It's definitely over extracting, but I have no idea how to go about fixing it, since it's essentially a two stage brewer.....

I'll try steeping less without waiting for the bloom next time.


----------



## forzajuve

My general technique is fill to 100g water inverted, add 12g coffee (probably fine drip but that is a very broad description) stir immediately to saturate all grinds, leave 30secs to bloom, top up to 200g water and stir, leave till 1-2min total time depending on bean/grind from last brew results. Flip and slow steady 30secs press till hiss and stop. You may also want a final stir before pressing if you find grinds stick to the plunger.

I find aeropress at its best when it is sweet and juicy, should be mouth watering not drying.


----------



## Kyle548

What coffees work best?

Sounds like a fruity Kenyan would be good, but I heard that you lose a lot of the subtlety of a particular origin...

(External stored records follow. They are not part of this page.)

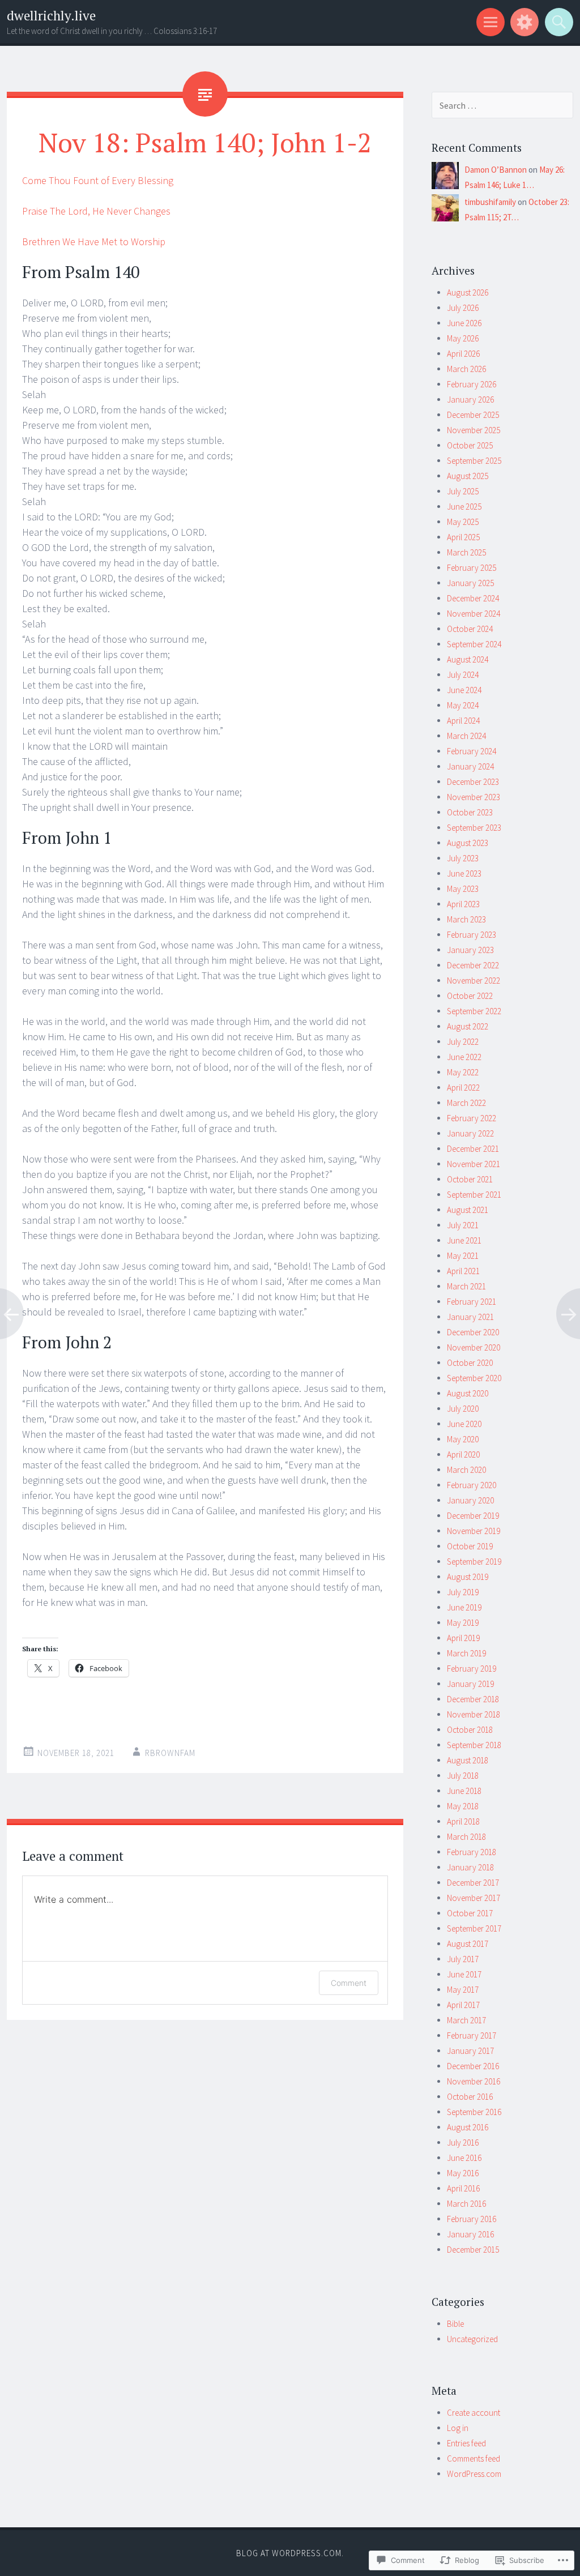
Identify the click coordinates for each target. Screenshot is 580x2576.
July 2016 (463, 2142)
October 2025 (470, 445)
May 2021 (463, 1255)
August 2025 (467, 476)
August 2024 (467, 659)
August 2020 (467, 1393)
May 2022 (463, 1072)
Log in (457, 2428)
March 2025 (466, 552)
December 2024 (473, 598)
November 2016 (473, 2081)
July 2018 (463, 1775)
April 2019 (463, 1638)
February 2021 (471, 1301)
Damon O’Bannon (495, 169)
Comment (348, 1983)
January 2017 (470, 2050)
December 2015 (473, 2249)
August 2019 (467, 1576)
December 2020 (473, 1332)
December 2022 (473, 965)
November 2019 (473, 1531)
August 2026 (467, 292)
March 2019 (466, 1653)
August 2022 (467, 1026)
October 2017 (470, 1913)
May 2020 (463, 1439)
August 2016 (467, 2127)
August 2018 (467, 1760)
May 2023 (463, 888)
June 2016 (464, 2157)
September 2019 (474, 1561)
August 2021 (467, 1209)
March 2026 (466, 369)
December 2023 (473, 781)
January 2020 (470, 1500)
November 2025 (473, 430)
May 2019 (463, 1622)
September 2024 (474, 644)
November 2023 (473, 797)
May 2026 (463, 338)
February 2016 (471, 2219)
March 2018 (466, 1836)
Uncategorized (472, 2339)
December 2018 (473, 1699)
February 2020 (471, 1485)
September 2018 (474, 1745)
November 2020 (473, 1347)
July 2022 (463, 1041)
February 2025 (471, 567)
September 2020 (474, 1378)
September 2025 (474, 460)
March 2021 (466, 1286)
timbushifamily (490, 201)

I only have Rave Jampit at the moment, would that work well?


----------



## GS11

Daren said:


> Wow! Lots of new Aeropress owners... Me included - arrived this morning. I'm going to take it to work Monday and play. Using a Hario slim hand grinder with it. Any suggestions on how fine I should set the grind?


A setting between medium and fine works for me on my zass hand grinder. I aim for a 20 second extraction time...too fine and you will be having to exert excessive force on the plunger


----------



## GS11

Kyle548 said:


> What coffees work best?
> 
> Sounds like a fruity Kenyan would be good, but I heard that you lose a lot of the subtlety of a particular origin...
> 
> I only have Rave Jampit at the moment, would that work well?


Confirm Aeropress and Jampit work very well together:good:


----------



## Kyle548

GS11 said:


> Confirm Aeropress and Jampit work very well together:good:


What notes do you get?


----------



## GS11

Kyle548 said:


> What notes do you get?


Sweet spicy chocolate /intense sweet floral scent.

I'm brewing at a low temp (well off the boil) and a grind setting between fine and medium on the zass.

If the kettles too hot you will ruin the brew!


----------



## Kyle548

That's a good point.

Can you measure the temp?

That will pull my extraction right down.


----------



## GS11

Kyle548 said:


> That's a good point.
> 
> Can you measure the temp?
> 
> That will pull my extraction right down.


I have never measured the temp but will take a reading for you next time I fire up the aeropress. My findings with aeropress is that the brew works far better at lower water temps.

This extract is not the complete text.